File size: 1,603 Bytes

9965bf6

# Creating data representation for symbolic music

This directory contains instructions and scripts for creating training dataset. 
Notice that you do not need to prepare dataset if you want to generate music and have target rule labels in mind. 
You will need to prepare dataset if you want to train a model, or you want to extract rule labels from existing music excerpts.

We train our diffusion model on three datasets: [Maestro](https://magenta.tensorflow.org/datasets/maestro#v300) (classical piano performance), Muscore (crawled from the Muscore website), and Pop ([Pop1k7](https://drive.google.com/file/d/1qw_tVUntblIg4lW16vbpjLXVndkVtgDe/view) and [Pop909](https://github.com/music-x-lab/POP909-Dataset)).
You can download the data and put the midi files into the corresponding folder: `maestro`, `muscore` and `pop`.

Then run `piano_roll_all.py` to create piano roll excerpts from the dataset.
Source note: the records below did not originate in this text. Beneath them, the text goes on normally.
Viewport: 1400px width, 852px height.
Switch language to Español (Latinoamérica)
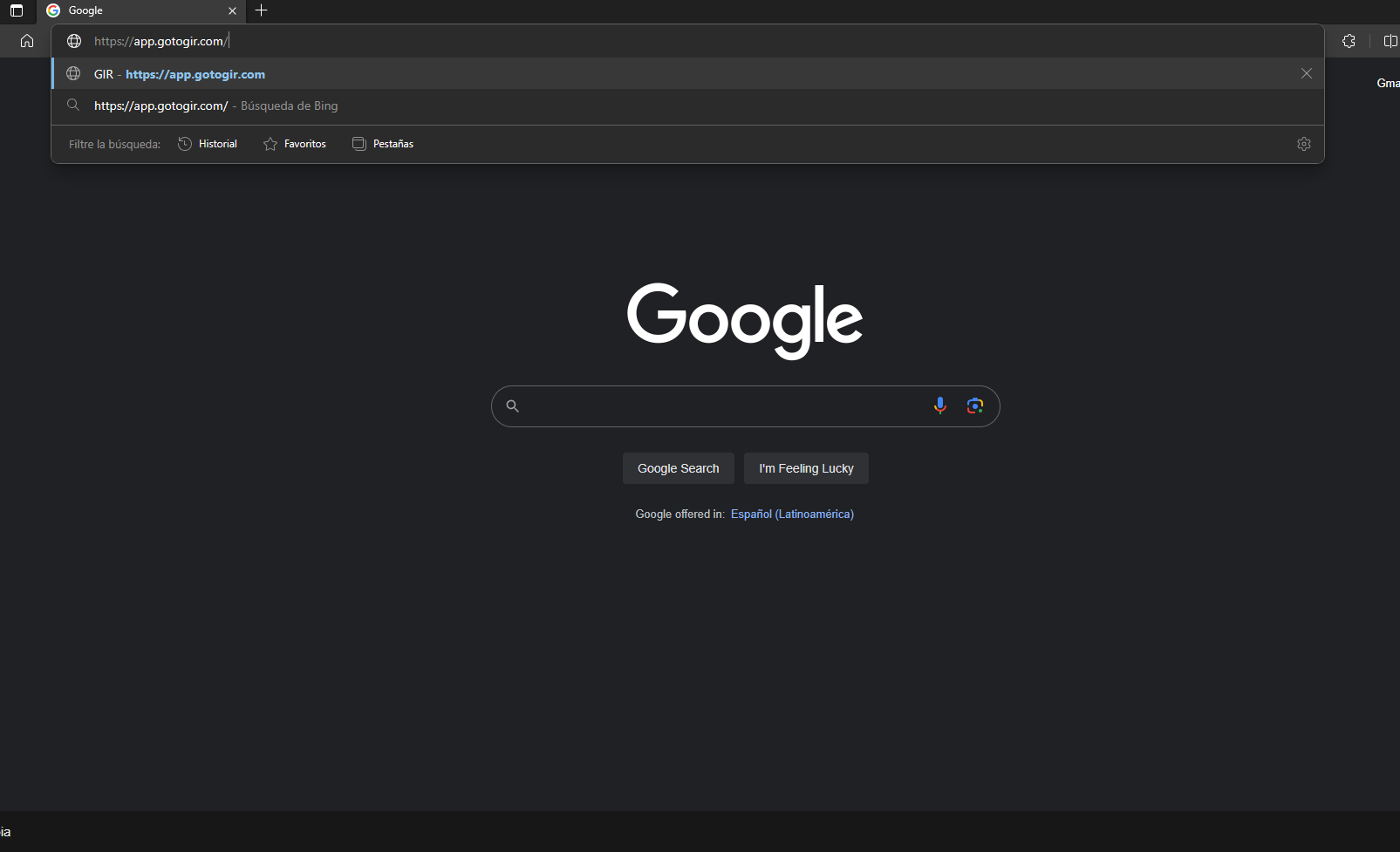792,515
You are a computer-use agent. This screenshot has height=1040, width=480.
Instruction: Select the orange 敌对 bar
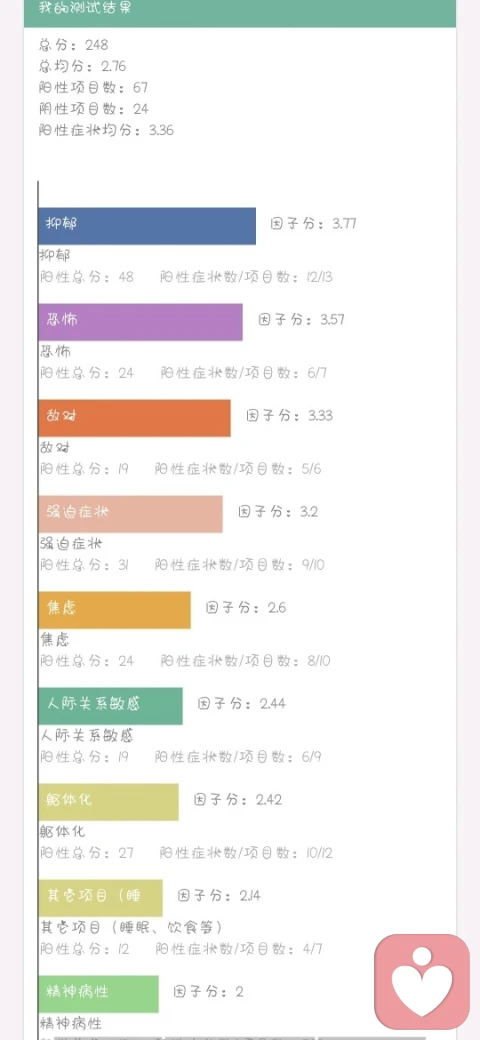(x=135, y=418)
The above script creates piano roll excerpts of 1.28s. 
To create music of 10.24s for training, return to the main folder and run `rearrange_pr_data.py` to concat shorter piano rolls to longer ones.
The processed data will be saved in `datasets/all-len-40-gap-16-no-empty` by default, and along with the data, there will be two csv files:
`all-len-40-gap-16-no-empty_train.csv` and `all-len-40-gap-16-no-empty_test.csv` that list the filenames.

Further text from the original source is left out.